» DOCUMENT TEXT
Of those who do receive a notice of hearing, fifty percent of tenants do not attend at the LTB, most for the same reasons listed above. One legal worker interviewed expressed the frustration of seeing tenants evicted in absentia: “Two things cause people not to go to their LTB hearing: they believe the landlord will be a hundred percent effective, and the forms they receive from the LTB read extremely scary … That’s why people don’t show up. Often it’s over stupid amounts of money, like $600. I hear the case and I think, ‘I really wish that tenant had shown up’.” Unfortunately, though, the Landlord and Tenant Board does not track the results of eviction applications – so there is no way of knowing how many tenants in Ontario are actually evicted each year, whether before their hearing or after.

For those who do make it to the LTB and manage to access Tenant Duty Counsel services there, the threat of eviction creates enormous stress and anxiety, which impedes their ability to represent themselves in the intimidating environment of the Landlord and Tenant Board. With current resources, though, Tenant Duty Counsel are only able to provide full representation to a small fraction of tenants they serve – most receive only legal advice. As several US studies have demonstrated, representation is key to eviction prevention. A key recommendation of the report is that Legal Aid Ontario should increase resources available for representation, particularly for vulnerable tenants. 

But as the report suggests, many tenants facing eviction need more than just legal assistance to help them maintain their housing: they need emotional support at the LTB, financial assistance to pay off arrears, and ongoing services to stabilize their tenancy. Some Tenant Duty Counsel sites have found innovative ways to meet these complex needs. York Region’s Eviction Prevention Program, for example, funds a social worker who works in tandem with Tenant Duty Counsel to support tenants facing addiction, mental health issues, domestic violence, and risk of homelessness. This program supports tenants at their LTB hearing, provides case management and referral to other services, helps them find new housing if necessary, and follows up three months and six months later to ensure that housing is still stable. The City of Toronto should consider incorporating this promising model in the new Eviction Prevention Strategy it is developing.

» DATASET EXTRACT
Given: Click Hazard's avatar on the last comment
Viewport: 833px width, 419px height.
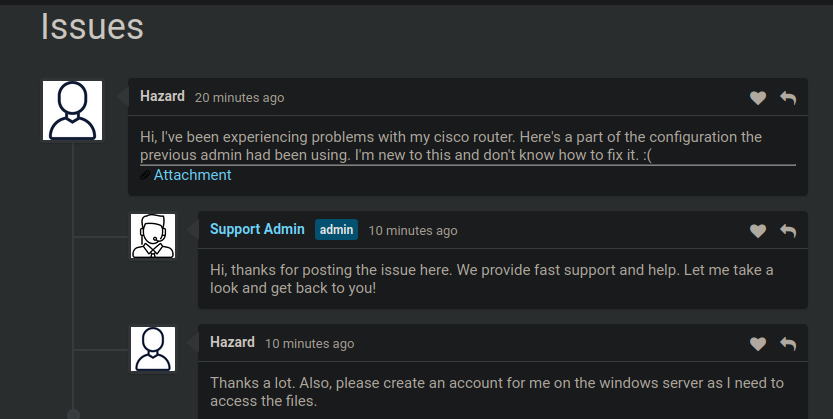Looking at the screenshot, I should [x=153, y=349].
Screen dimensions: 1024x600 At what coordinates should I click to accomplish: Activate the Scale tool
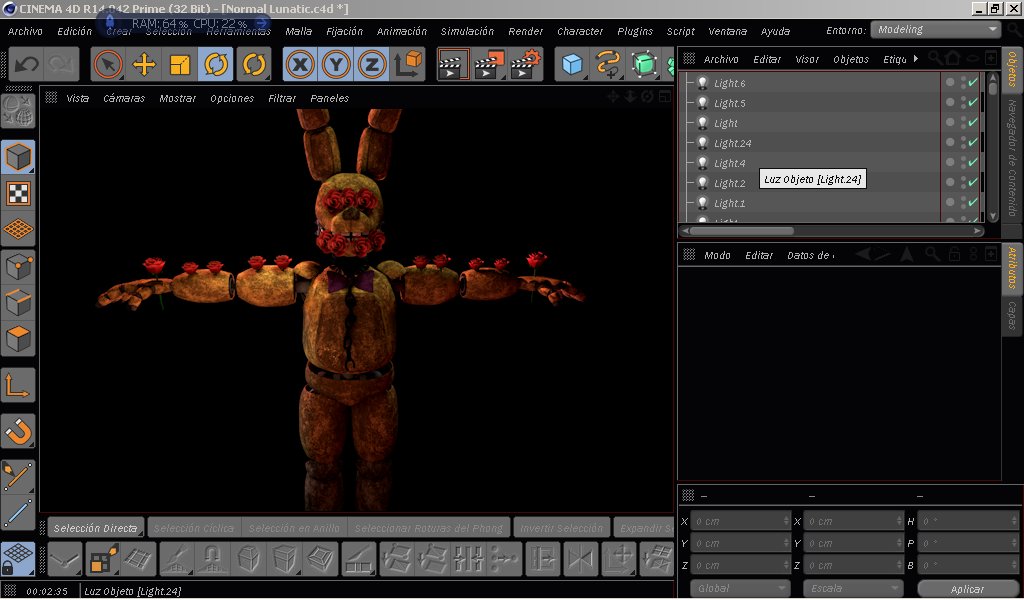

» TASK OBJECTIVE
Can you resume the text on tenant evictions at Ontario's Landlord and Tenant Board, continuing on from its final sentence?

» OUTPUT OF THE TASK
But local service improvements can only do so much. The eviction of vulnerable tenants into homelessness is a systemic problem, and it requires system-level solutions. Another key recommendation from the TDCP review is to introduce a diversion program at the Landlord and Tenant Board. Similar to mental health diversion programs and Gladue courts in the criminal justice system, a diversion program at the Landlord and Tenant Board would be mandated to respond more holistically to vulnerable tenants facing eviction. Instead of evicting tenants into homelessness, a diversion program would put supports in place to help stabilize the tenancy. 

Many advocates interviewed for the report noted that as it currently functions, the Landlord and Tenant Board is like an eviction machine, in which vulnerable tenants face near-certain eviction unless they have adequate legal and social supports. This needs to change if the Province is serious about its commitment to end homelessness in ten years. “We need a system to catch the person in the middle,” the York Region social worker says, “not let them fall all the way through.”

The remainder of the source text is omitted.